I bet one can cause an (undetected) lwlock deadlock, but I don't know of a way
to do that "accidentally".
> However ... clearly a maliciously-coded btree support function can
> do arbitrarily bad stuff. We restrict creation of opclasses to
> superusers for exactly that reason. If our ambitions are only
> to prevent support functions from *accidentally* causing problems,
> is disabling parallel query enough? I'm still pretty uncomfortable
> about it, but it's less obviously insufficient than in the general
> case.
I'm okay stopping at blocking some known accidents. I'm not aware of an
approach that would block 100% of unwanted outcomes here without also removing
a feature folks would miss. Nice things about blocking parallel query:
- Cheap to block
- Always hangs if attempted, so blocking it doesn't take away something of value
- Query still completes, without parallelism
- Writers of opclass functions probably aren't thinking of parallel query
For what it's worth, I tried making standard_ExecutorStart() warn if
!INTERRUPTS_CAN_BE_PROCESSED(). Only this thread's new test and
004_verify_nbtree_unique reached the warning. (That's not a surprise.)

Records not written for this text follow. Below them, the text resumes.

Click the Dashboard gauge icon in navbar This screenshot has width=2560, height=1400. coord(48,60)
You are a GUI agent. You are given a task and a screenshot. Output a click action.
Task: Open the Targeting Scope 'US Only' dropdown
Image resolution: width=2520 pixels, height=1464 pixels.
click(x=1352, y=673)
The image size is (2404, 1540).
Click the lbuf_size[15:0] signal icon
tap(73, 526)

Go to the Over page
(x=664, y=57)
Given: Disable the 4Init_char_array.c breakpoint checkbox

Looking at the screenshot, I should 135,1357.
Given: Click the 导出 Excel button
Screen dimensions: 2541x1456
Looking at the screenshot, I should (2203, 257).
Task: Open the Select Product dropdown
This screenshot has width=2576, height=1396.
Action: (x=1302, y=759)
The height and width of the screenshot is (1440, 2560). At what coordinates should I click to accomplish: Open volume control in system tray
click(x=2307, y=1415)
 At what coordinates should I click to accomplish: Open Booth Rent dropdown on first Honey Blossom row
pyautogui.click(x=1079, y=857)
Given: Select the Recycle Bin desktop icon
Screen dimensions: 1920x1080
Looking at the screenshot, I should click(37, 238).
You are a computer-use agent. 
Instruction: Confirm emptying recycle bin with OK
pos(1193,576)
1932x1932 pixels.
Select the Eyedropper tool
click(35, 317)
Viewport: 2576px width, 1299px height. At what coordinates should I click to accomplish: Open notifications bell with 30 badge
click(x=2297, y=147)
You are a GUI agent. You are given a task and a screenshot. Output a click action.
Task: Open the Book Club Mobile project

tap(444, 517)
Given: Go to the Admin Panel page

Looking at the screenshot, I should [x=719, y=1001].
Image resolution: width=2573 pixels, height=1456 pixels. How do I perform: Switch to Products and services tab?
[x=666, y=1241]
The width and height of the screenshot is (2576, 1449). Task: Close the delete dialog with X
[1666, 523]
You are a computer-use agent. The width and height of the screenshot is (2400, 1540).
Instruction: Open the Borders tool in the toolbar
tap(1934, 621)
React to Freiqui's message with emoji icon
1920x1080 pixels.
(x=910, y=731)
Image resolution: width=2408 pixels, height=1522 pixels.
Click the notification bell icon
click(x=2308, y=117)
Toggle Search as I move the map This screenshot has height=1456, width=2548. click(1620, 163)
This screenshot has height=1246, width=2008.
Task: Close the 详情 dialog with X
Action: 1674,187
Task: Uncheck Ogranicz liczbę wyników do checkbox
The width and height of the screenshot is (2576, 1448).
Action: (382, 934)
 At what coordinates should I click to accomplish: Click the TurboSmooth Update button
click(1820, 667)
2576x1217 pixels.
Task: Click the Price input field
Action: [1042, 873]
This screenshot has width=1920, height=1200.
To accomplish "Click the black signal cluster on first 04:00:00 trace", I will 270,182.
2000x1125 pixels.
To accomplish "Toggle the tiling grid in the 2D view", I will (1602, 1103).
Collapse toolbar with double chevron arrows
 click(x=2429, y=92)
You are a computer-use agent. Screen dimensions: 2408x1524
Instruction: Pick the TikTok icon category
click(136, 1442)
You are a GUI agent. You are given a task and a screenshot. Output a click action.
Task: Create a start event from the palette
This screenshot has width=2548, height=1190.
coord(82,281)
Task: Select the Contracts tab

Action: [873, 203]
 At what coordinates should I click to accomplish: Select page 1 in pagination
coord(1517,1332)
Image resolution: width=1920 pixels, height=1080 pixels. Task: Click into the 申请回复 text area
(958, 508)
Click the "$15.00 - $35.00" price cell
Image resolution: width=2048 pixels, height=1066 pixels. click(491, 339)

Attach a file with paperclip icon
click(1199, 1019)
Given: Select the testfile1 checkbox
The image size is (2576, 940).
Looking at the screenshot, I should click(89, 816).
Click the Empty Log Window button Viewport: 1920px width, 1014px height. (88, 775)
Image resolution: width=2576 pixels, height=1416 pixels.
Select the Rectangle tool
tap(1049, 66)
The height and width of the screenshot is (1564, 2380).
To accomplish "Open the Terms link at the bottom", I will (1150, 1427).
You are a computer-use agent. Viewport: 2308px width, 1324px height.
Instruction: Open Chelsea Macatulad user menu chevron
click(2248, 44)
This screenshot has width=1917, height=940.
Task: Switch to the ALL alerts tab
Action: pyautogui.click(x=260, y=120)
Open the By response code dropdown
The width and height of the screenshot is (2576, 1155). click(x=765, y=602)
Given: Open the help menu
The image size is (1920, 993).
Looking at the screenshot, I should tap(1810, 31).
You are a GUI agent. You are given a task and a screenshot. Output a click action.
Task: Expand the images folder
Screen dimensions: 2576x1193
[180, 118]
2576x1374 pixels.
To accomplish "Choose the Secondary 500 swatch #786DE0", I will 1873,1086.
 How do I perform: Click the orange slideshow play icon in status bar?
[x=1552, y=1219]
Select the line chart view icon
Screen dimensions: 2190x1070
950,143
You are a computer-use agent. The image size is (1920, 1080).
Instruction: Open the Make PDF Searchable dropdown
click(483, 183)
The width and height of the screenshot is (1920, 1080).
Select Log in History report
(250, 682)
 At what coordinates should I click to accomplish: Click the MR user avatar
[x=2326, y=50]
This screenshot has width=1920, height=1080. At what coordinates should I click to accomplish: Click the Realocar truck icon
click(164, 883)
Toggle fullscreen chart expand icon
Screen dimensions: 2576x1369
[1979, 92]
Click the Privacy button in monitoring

On Wed, Sep 18, 2024 at 08:59:22AM -0400, Peter Geoghegan wrote:
> The test case provided was intended to be illustrative of a problem
> that some foreign data wrapper ran into, when it used SPI.
Ideally, we'd block those or at least warn under assertions so FDW authors
don't accidentally run the executor with an LWLock held. Unlike the opclass
case, we so far don't have a valid use case for holding an LWLock there. In
other words, if the opclass use case is the only known-valid one, it would be
nice to have checks so new use cases don't creep in.